In a formal letter to Secretary of State Alexander M. Haig Jr., ambassadors from the seven nations--all dependent on sugar sales to the United States--have warned that congressional approval of the price supports will adversely affect their economies and contribute to unrest or violence.
Their message went to the State Department as the House began gearing up for debate on a four-year farm bill that would reestablish a price-support program to prop up U.S. sugar producers.
Opponents, headed by Reps. Peter Peyser (D-N.Y.) and Margaret Heckler (R-Mass.), are expected to succeed in knocking the sugar program out of the bill when it reaches the floor. But the Senate included a sugar program in its bill last month, and industry lobbyists expect that a final farm measure will contain some type of sugar supports.
The U.S. sugar industry gained some unanticipated ground over the summer when Reagan, who had not endorsed a price-support scheme, agreed to accept whatever Congress produced in return for the votes of several key sugar-state legislators on his economic program.
Since then, however, as world sugar prices have continued on a downward trend, other administration policymakers have registered concern that a new sugar program could have costly budgetary and foreign-affairs consequences.
"Both the State Department and the Office of Management and Budget have become very concerned, even with the 18-cent-per-pound support price in the Senate bill, because of possible new costs to the government," a Department of Agriculture official said this week.
Sugar policy has been one of the more sensitive farm issues in the administration. After legislators and U.S. producers protested, the USDA earlier this year withdrew and has not republished an economic-impact study warning that a sugar support program could cost the government money and substantially intensify inflation.
Earlier last spring, another internal State Department study raised more storm flags over the cane, beet and corn sweetener industry. The study said developing countries that depend on sugar exports to the United States would be "greatly affected" by policies aimed at encouraging domestic production.

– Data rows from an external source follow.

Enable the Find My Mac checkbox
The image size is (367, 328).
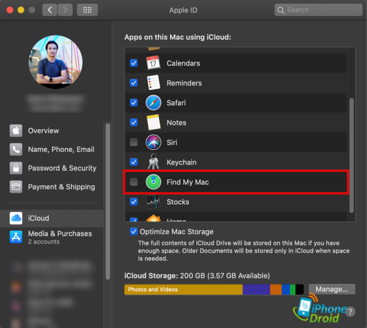point(134,182)
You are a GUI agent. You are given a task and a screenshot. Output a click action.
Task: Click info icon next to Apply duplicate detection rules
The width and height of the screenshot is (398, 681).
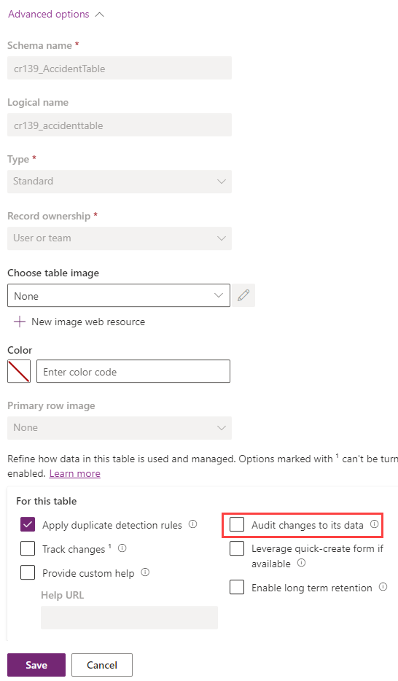point(192,524)
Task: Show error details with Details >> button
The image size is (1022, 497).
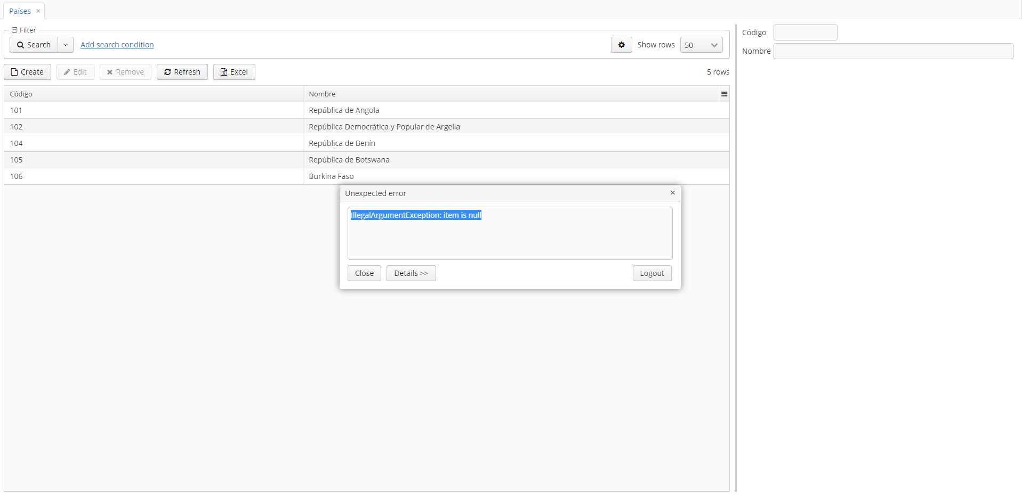Action: (x=411, y=273)
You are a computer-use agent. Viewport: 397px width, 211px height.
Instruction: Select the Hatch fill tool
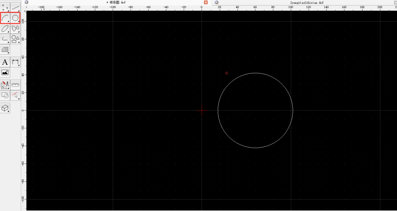click(5, 50)
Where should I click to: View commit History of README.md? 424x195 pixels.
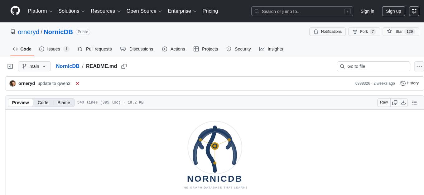(409, 83)
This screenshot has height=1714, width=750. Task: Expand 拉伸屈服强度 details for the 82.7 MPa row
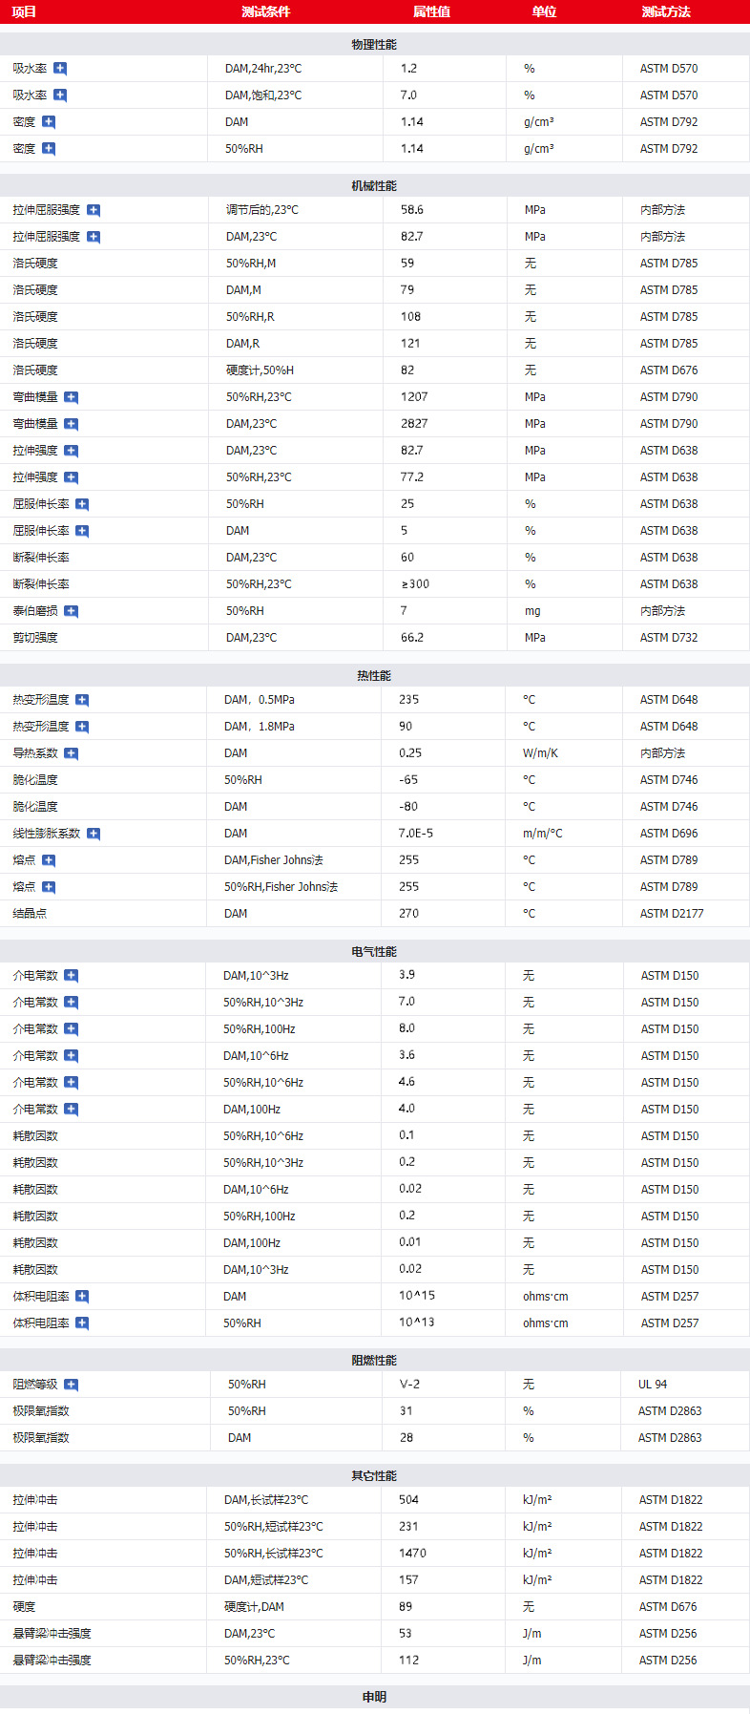pos(94,237)
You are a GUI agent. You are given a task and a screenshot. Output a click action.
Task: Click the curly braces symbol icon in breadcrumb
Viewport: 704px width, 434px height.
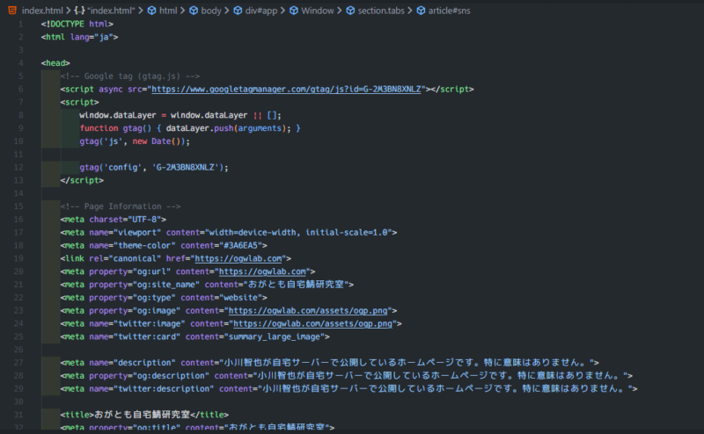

In lobbying for price supports, U.S. producers and sugar-state legislators have contended that, without the loan assistance, the domestic industry would continue to atrophy and the United States, which imports about half of its sugar, would become "hostage" to foreign producers.
But for the support program to work at little or no cost to the government, a system of quotas and duties would have to be established to limit imports. Such a system would protect U.S. producers by keeping lower-priced foreign sugar out while attempting to minimize government acquisitions of excess domestic production.
In their letter to Haig, the governments of Panama, Guatemala, Barbados, Honduras, the Dominican Republic, Peru and Nicaragua cautioned that quotas and increased duties on their sugar would seriously undermine their economies and work against the administration's professed policies of free trade and development stimulation.
Weakening of local economies, the letter said, could promote new social problems and restiveness, "creating and causing political tensions that are in many cases synonymous with violence."
A State Department official said yesterday the department could make no immediate comment on the seven nations' message.